Overall, I think the CMP approach is a good way to incorporate all those skills and concepts and
Common Core Standards we have been talking about this semester. I can see myself
incorporating the CMP process with at least one piece every concert cycle. I think it gives
students multiple perspectives to use when learning their music.
Teaching for Transfer: Making Every Moment Count Dr. Robert L. Sinclair
I was very disappointed with this clinic. The title made me think that it would be about
linking processes and strategies used in the core classes like language arts and math to the music
room, which is something Im learning a lot about and very curious about. The slideshow notes
Dr. Sinclair handed out seemed that way at first. He presented some information on what transfer
is: for instance, transfer can link skills to other skills, content to other content, or content to skills
and vice versa. He also provided examples of activities and behaviors that enhance transfer. I
could relate these to this course because a lot of it was about getting students to make
associations and build on their skills so that they can become more independent thinkers.
However, I found that he was not as good at transferring all of this knowledge to usable
activities in the classroom. He would read a slide, and then have us sing a passage from some
music he had passed out. Sometimes we would sing it on doo, or do hiss-breathing through the
phrase. All of these were good techniques, but he never explained what he was trying to transfer,
or how he would implement this in the classroom, or what the end goal was.

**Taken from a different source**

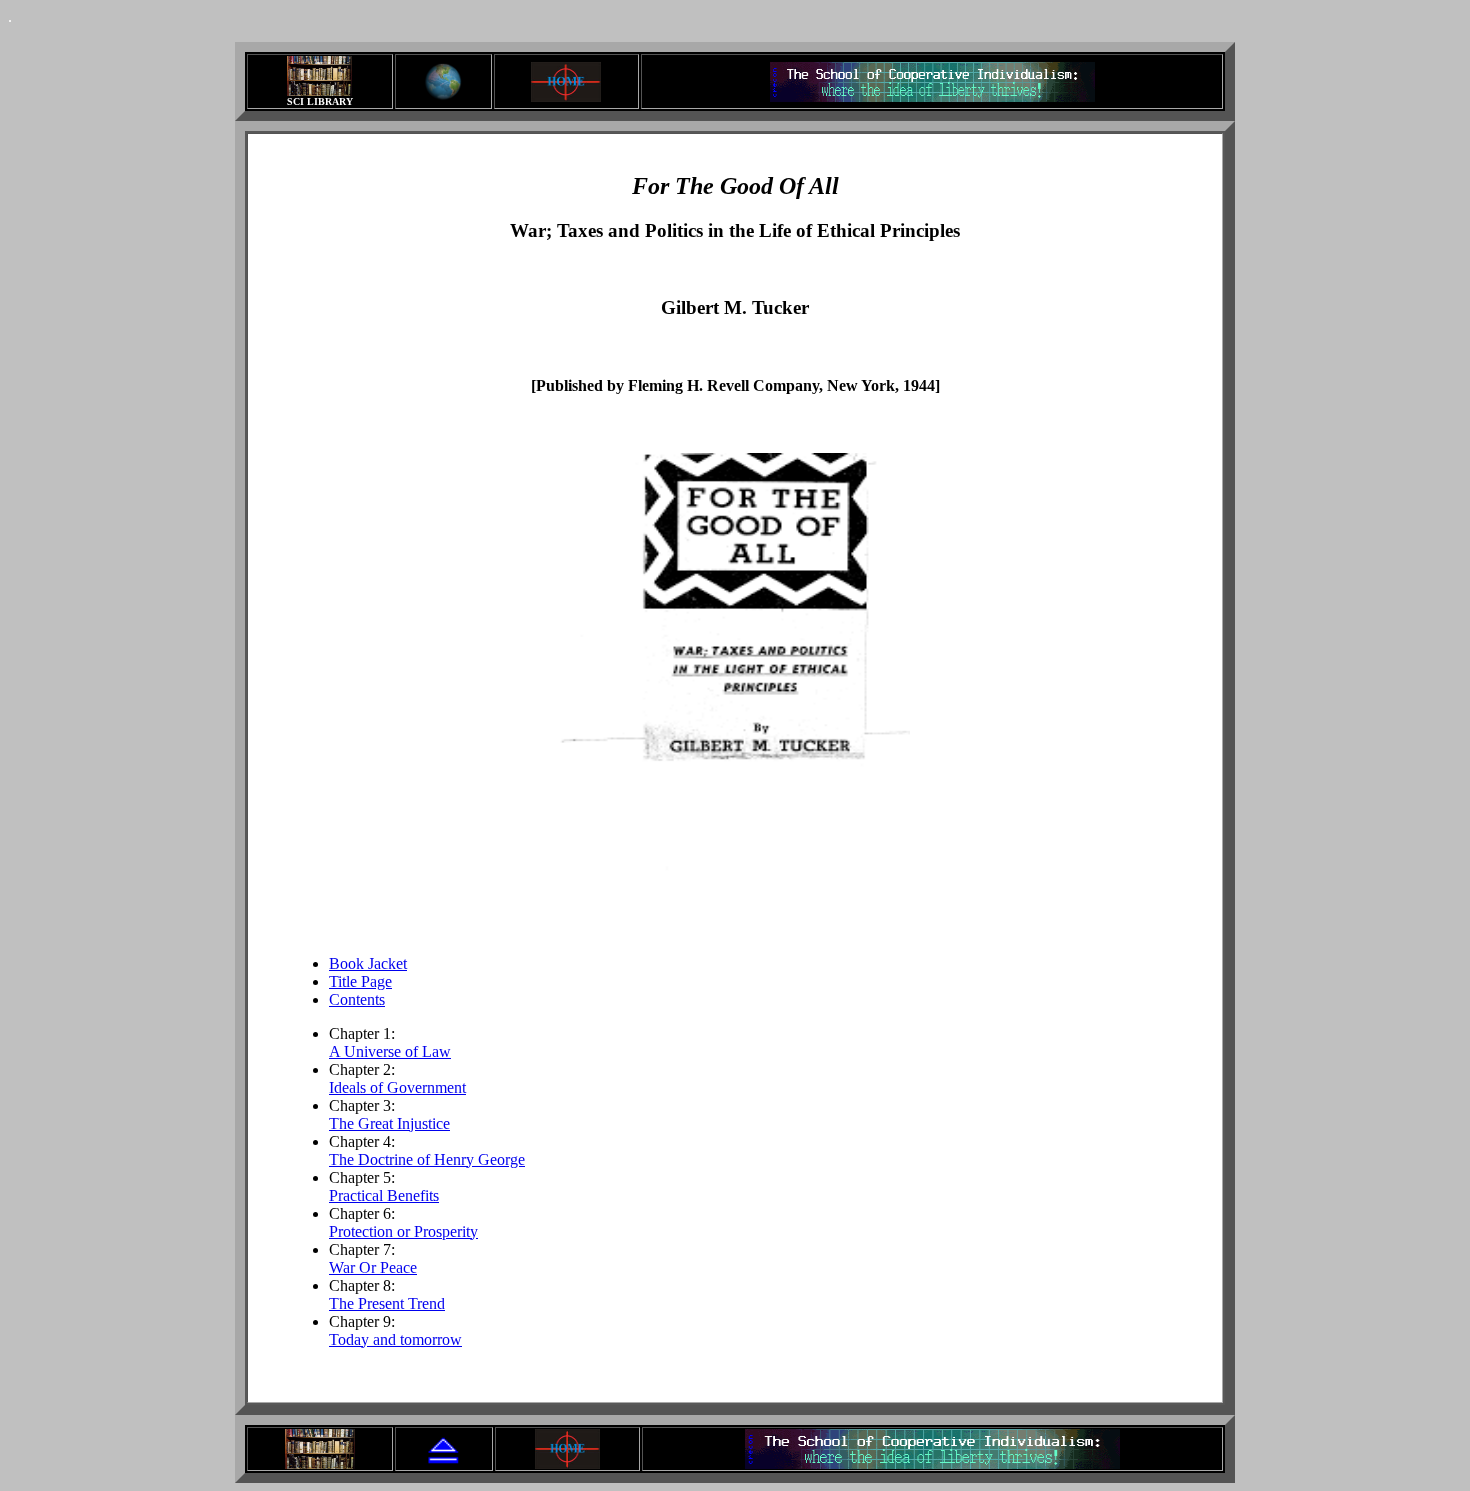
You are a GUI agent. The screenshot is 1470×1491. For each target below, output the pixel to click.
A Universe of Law (390, 1051)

Overall, I was hoping for more classroom applications for guiding student knowledge
transfer, but that is not what I got from this workshop. There are many untapped opportunities
for connecting music with reading, writing, science, and mathematics, and Im looking forward
to learning more about how to do that in the future.

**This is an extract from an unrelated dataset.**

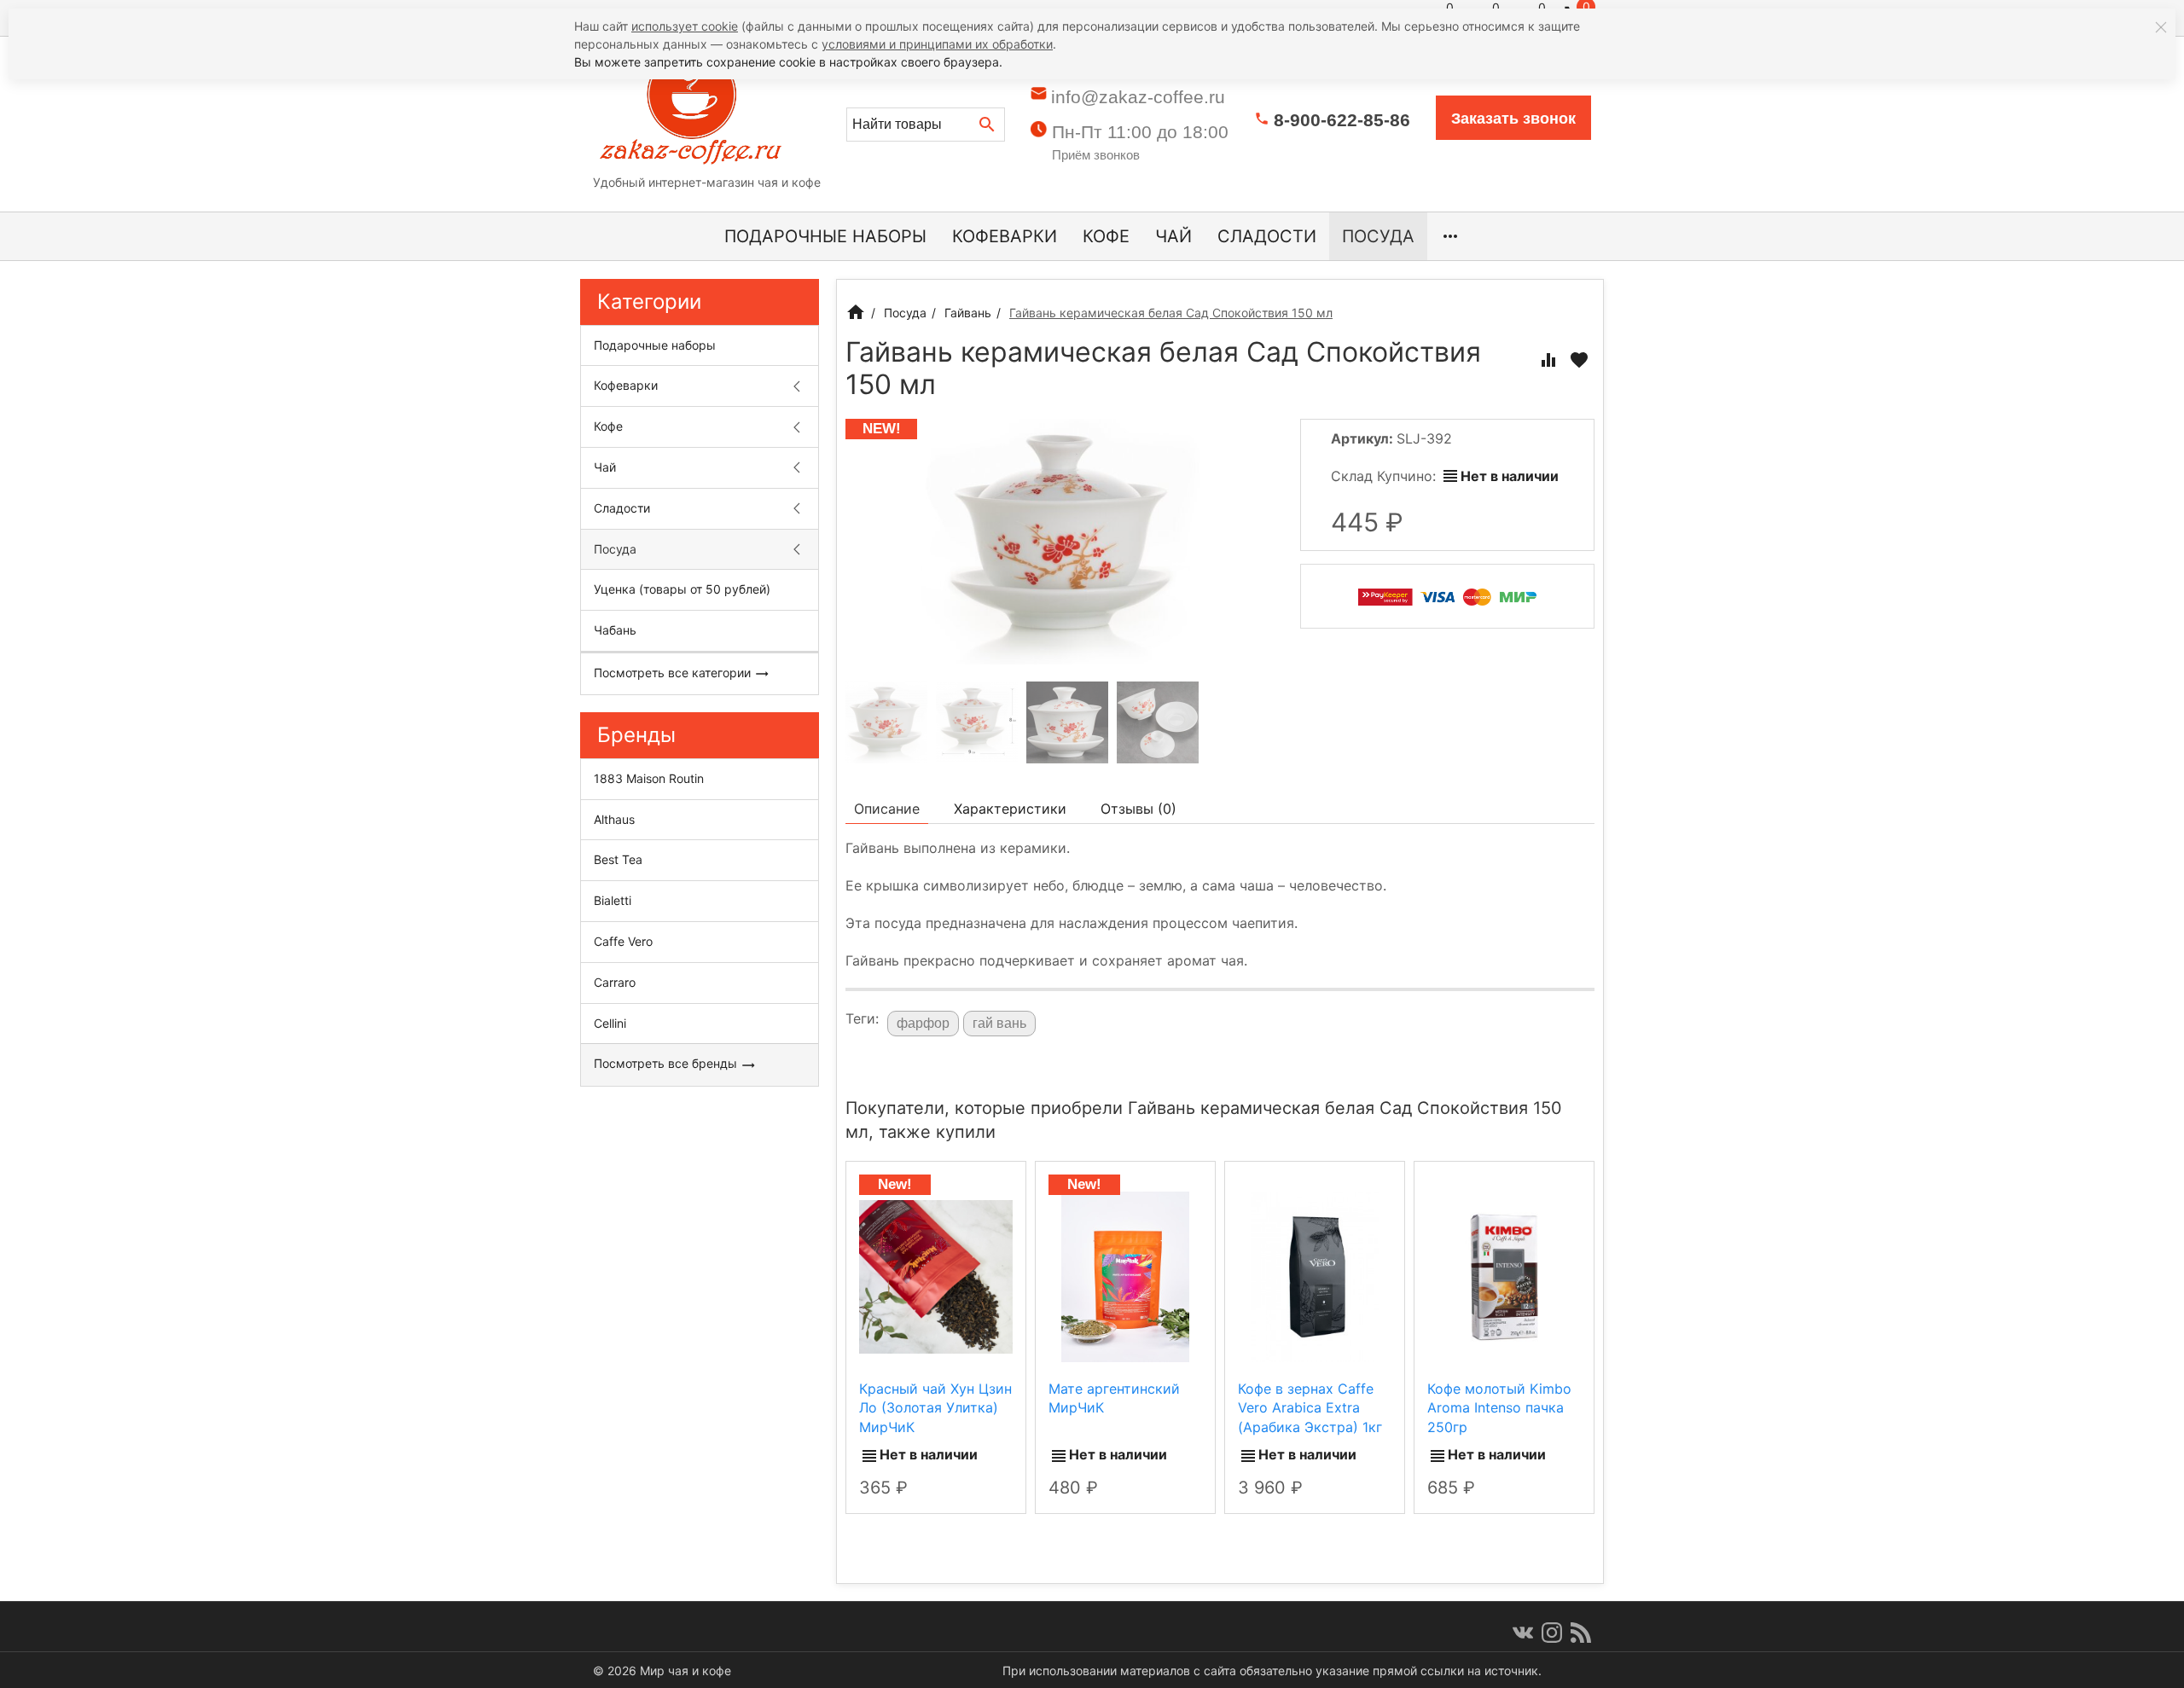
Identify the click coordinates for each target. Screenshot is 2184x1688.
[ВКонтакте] (1523, 1632)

Need Quantitative Data? Use SmartMusic Dr. Glenn Pohland, Loras College
This workshop was an overview of how SmartMusic works. What I found most helpful
was a short Q&A session where teachers voiced the successes and failures they have had with
the software and the SmartMusic representative helped them come up with solutions or new
ideas for using it.
The things that seemed most helpful about SmartMusic were the assessment tools. The
software helps create playing assessments and documentation that shows the results. This would
be good for providing evidence to administration or parents and students about a students
progress. It is also pretty customizable, so you as the teacher can put in what controls you do and
dont want your students to use on the playing test (like if they are allowed to play with the
metronome ticker, or with a track of the band). Additionally, there is a gradebook in SmartMusic
that can streamline the grading process so teachers dont have to manually insert the playing test
grade. It is also helpful because it gives students immediate feedback.
There is a caveat to SmartMusic, however, and that it can only listen so well. Teachers
still should listen to the tracks students submit because sometimes the computer makes mistakes.
One teacher in the seminar said that when she has her singers sight read dotted half notes using
the ta and ti-ti method, the computer counts them wrong for saying ta-a-a for the dotted half
note. This is the correct way to sing it, but SmartMusic counts each stress in the syllable as a new
attack, a new note. A band teacher had the opposite problem where his trumpet player had
realized that it only picks up attacks, so he would only hit the start of every note and SmartMusic
would give him a perfect score. So, while it is a helpful tool, it still cant replace the live, human,
well-educated music teacher.
One of the teachers in the audience said that he uses SmartMusic in the college methods
courses he teaches. That is a great idea for college professors to model uses for technology that
pre-service teachers can take with them into their future jobs. When I have my own gig, I could
see myself using SmartMusic to do mid-year or pre-concert playing tests. It would be a really
helpful tool for streamlining the playing test process in a large ensemble, since it gives the
students some flexibility about when and how they get to submit their test.